To install tool (3), a Docker image of Trinity can be pulled. Instructions are outlined here: [Trinity Docker Installation](https://github.com/trinityrnaseq/trinityrnaseq/wiki/Trinity-in-Docker).

---
## Starting Files 

1. Assembly FASTA file (see **Assembly Module**).
2. Alignment of reads to assembly (BAM; see **Mapping Module**).

---
## Expected Outputs

Format of output depends on tool used, but in general, the output will be a tabular form containing per-contig abundance estimates.

---
## Table of Contents
 * [**Built-in MetaBAT2 Estimator**](#Built-in-MetaBAT2-Estimator)
 * [**Wrapper Scripts in Trinity**](#Wrapper-Scripts-in-Trinity)
 * [**featureCounts**](#featureCounts)

----
# <font color = 'gray'>Built-in MetaBAT2 Estimator</font>

If you're working with shotgun metagenomics data and intend to cluster contigs into bins (see **Binning Module**), you can simply use a script packaged with the MetaBAT2 library. The input required is a list of BAM file(s). A sample code is shown below.

In [None]:
!jgi_summarize_bam_contig_depths \
    --outputDepth bbmap_out/summ_depth.txt \
    *.bam

----
# <font color = 'gray'>Wrapper Scripts in Trinity</font>

For RNA-seq data assembled using Trinity (see **Assembly Module**), a wrapper script (`abundance_estimates_to_matrix.pl`) to estimate assembled transcript abundance is also provided. 
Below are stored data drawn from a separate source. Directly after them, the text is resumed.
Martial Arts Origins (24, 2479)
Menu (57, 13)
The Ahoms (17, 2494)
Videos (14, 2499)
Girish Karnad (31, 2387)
In the code below, we assume that the reads have been aligned using the `align_and_estimate_abundance.pl` (see **Mapping Module**) wrapper script and RSEM as the estimation method. Before you can run abundance estimation, you must collate the path to the per-sample mapping outputs and store it in a file named `rsem_quant_outputs.txt`. A sample file with five samples is shown below - note that the paths are line-separated.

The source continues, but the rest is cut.